Tax Abatement Agreement with Suez Water Technologies &
Solutions, Inc.
BACKGROUND
The City was recently approached by Suez Water Technologies & Solutions, Inc. requesting tax
abatements in order to move forward with investements of $40 million in upgrades to their
existing plant located on College Street, just west of the Municipal Airport. In October 2020, the
City created the Suez WTS USA, Inc. -Project Clear Reinvestment Zone, allowing for tax
abatements in accordance with Chapter 312 of the Texas Tax Code.
Attached is the application from Suez WTS, Inc., outlining their proposal. The project would
result in approximately seventy-five (75) construction jobs and the retention of sixty (60)
existing full-time jobs. The proposed abatement agreement would result in an abatement of City
taxes on the new improvements in the amount of 100% during project completion, 100% for the
first year, 90% for the second year, 80% for the third year and 70% for the final year.
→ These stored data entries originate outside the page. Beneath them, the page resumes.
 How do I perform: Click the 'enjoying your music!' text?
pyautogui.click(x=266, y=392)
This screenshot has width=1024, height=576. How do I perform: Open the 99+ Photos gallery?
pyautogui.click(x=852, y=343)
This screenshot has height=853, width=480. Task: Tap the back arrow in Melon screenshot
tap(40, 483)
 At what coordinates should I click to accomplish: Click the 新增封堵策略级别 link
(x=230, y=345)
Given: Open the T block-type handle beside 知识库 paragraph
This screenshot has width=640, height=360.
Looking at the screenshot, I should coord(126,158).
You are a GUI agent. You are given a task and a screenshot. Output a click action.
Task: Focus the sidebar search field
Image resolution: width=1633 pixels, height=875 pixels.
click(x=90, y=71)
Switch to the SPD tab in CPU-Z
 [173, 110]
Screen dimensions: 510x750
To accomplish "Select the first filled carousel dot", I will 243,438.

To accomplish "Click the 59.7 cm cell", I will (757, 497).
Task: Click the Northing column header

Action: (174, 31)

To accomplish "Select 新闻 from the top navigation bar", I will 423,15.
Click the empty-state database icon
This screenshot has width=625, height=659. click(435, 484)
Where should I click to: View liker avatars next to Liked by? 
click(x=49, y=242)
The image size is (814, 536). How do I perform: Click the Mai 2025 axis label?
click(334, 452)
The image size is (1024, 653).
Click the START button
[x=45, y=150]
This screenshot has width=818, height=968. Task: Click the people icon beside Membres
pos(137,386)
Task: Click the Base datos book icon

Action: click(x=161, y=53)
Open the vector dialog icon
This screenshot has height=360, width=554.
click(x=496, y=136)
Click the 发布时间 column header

The
proposed abatement meets the criteria and conditions set forth in the City's Reinvestment Zone
Tax Abatement Policy, adopted in September 2020. All area taxing entities have been notified
of the proposed agreement.
FUNDING SOURCE
Not applicable.
RECOMMENDATION
Council conduct the Public Hearing and approve the resolution.
RESOLUTION NO.
WHEREAS, on October 20, 2020, the City Council of the City of Beaumont, Texas
passed Ordinance No. 20-059 designating an area as the Suez WTS USA, Inc. -Project
Clear Reinvestment Zone pursuant to the Texas Redevelopment and Tax Abatement Act
(Texas Tax Code, Chapter 312); and,
WHEREAS, the City of Beaumont has been approached by Suez WTS USA, Inc.
with a proposal for an upgrade to their existing facility located on College Street, just west
of the Municipal Airport; and,
WHEREAS, this project is intended to bolster local economic development by
stimulating business and commercial activity within the city; and,
WHEREAS, the developers have approached the City seeking economic
development incentives in the form of ad valorem tax abatements and have filed an
application with the City for Chapter 312 economic development incentives; and,
WHEREAS, the application has been reviewed and it has been determined that
the proposed project does satisfy the purpose and goals of the program in that it will
enhance the City's economic base and diversify and expand job opportunities; and,
WHEREAS, in order to maintain sufficient controls to ensure that the public
purpose is carried out, it is necessary to enter into a tax abatement agreement with the
developer establishing the expectations and terms of the transaction; and,
WHEREAS, the City Council is of the opinion that approval of an application for
Chapter 312 economic development incentives and entering into a tax abatement
agreement with Suez WTS USA, Inc. for an upgrade to their existing facility located on
College Street, just west of the Municipal Airport is in the best interest of the City of
Beaumont and its citizens;
NOW, THEREFORE, BE IT RESOLVED BY THE
CITY COUNCIL OF THE CITY OF BEAUMONT:
THAT the statements and findings set out in the preamble to this resolution are hereby,
in all things, approved and adopted; and,
THAT approval of an application for Chapter 312 economic development
incentives for Suez WTS USA, Inc. for an upgrade to their existing facility located on
College Street; just west of the Municipal Airport is hereby approved; and,
BE IT FURTHER RESOLVED THAT the City Manager be and he is hereby
authorized to execute a tax abatement agreement with Suez WTS USA, Inc. granting a
100% ad valorem tax abate during project completion, 100% for the first year, 90% for
the second year, 80% for the third year and 70% for the final year for an upgrade to their
existing facility located on College Street, just west of the Municipal Airport.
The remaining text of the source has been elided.